Havana, Sept 9 (UrduPoint / Pakistan Point News - 9th Sep, 2021 ) :For two months, Yunior Consuegra, 24, has been locked up along with hundreds of others arrested at historic anti-government protests in Cuba on July 11. His mother has seen him only once, and is beside herself with worry.

When she did manage to see him six days after his arrest, Mayda Yudith Sotolongo told AFP, her son had been "beaten" and had "bruises on his arms and back." The young man, a car mechanic, was born deaf in one hear and has a brain tumor. He told his mother by telephone that he had contracted the coronavirus in prison.

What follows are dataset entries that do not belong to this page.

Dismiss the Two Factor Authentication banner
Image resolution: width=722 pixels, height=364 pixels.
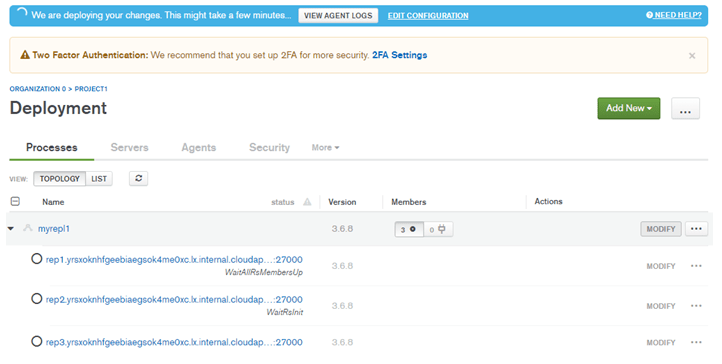[692, 56]
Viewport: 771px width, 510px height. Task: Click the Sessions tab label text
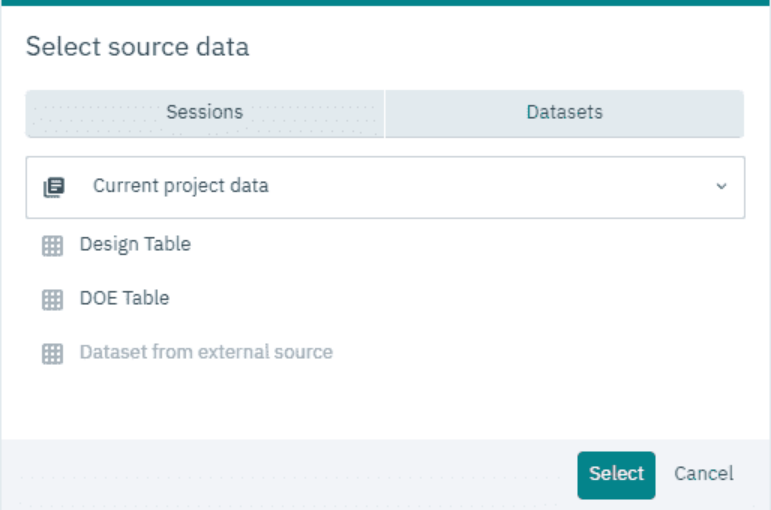point(205,113)
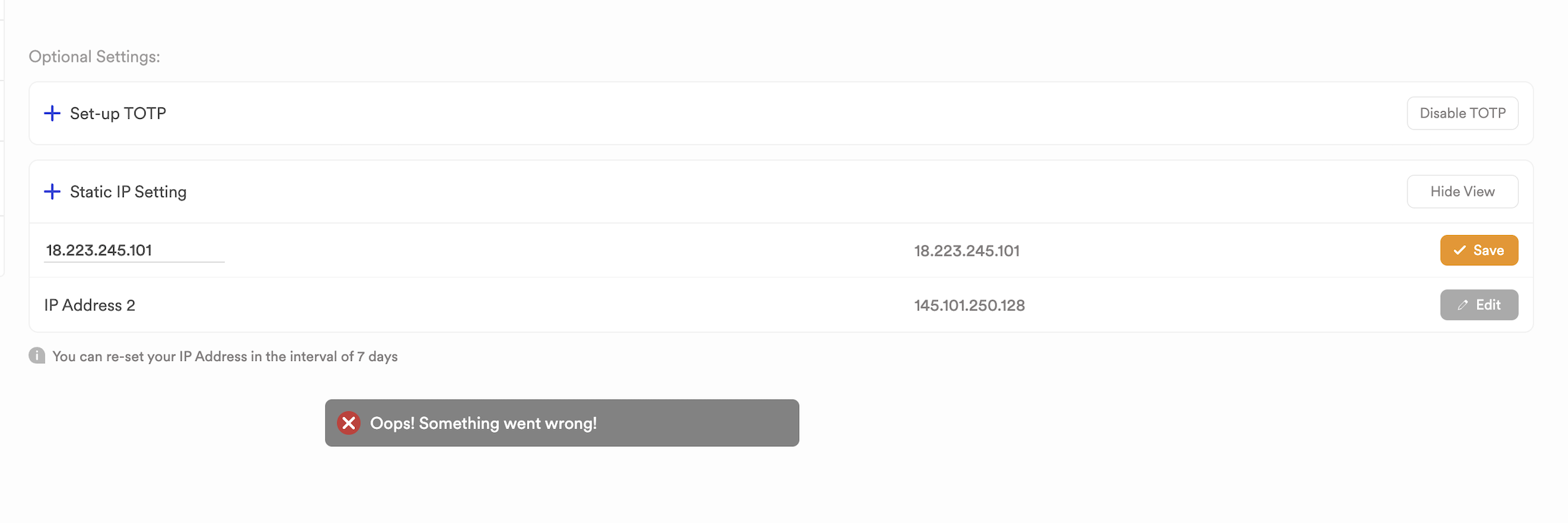Save the edited IP address
1568x523 pixels.
point(1479,250)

Consuegra is accused of public disorder, but has not yet been brought before a judge.

Her son, insisted Sotolongo, had gone out on the street that day "out of curiosity", and observing riot police clamping down on protesters, tried to make his way back home safely, but failed.

She herself spent four days in jail for insisting to see her son, telling police that if, to have information about him she had to go to prison herself, they should arrest her.

They did, but this brought Sotolongo no closer to her son.

From her humble home on the outskirts of Havana, the 50-year-old nurse has little option left but to pray for an end to her "worst nightmare".

Consuegra's story is far from unique.

Cuban forces arrested 949 people, according to the Cubalex rights group, in a massive clampdown on the biggest protests to hit the communist island since the revolution that brought Fidel Castro to power in 1959.

In a spontaneous outburst of anti-government sentiment, thousands took to the streets on July 11 in some 50 cities and towns, chanting "Freedom!" "Down with the dictatorship!" and "We are hungry!" Cubalex says 437 remain behind bars.

Charges include contempt, public disorder, vandalism and propagation of the coronavirus epidemic for allegedly marching without face masks.

The government has not provided detention numbers, but says 62 people had been tried by August 5. Sixty-one were found guilty and given sentences ranging from eight months to a year.

Forty-five have lodged appeals.

In the city of Santa Clara in central Cuba, the family of Randy Arteaga, 32, fret about his fate. He is accused of the crime of resistance.

"We are worried. He has been in prison for almost two months, without a trial date," his niece Misaday Arteaga, 21, told AFP.

"He has a six-year-old daughter."There are scores of similar testimonies, but several families contacted by AFP did not wish to speak for fear of reprisals.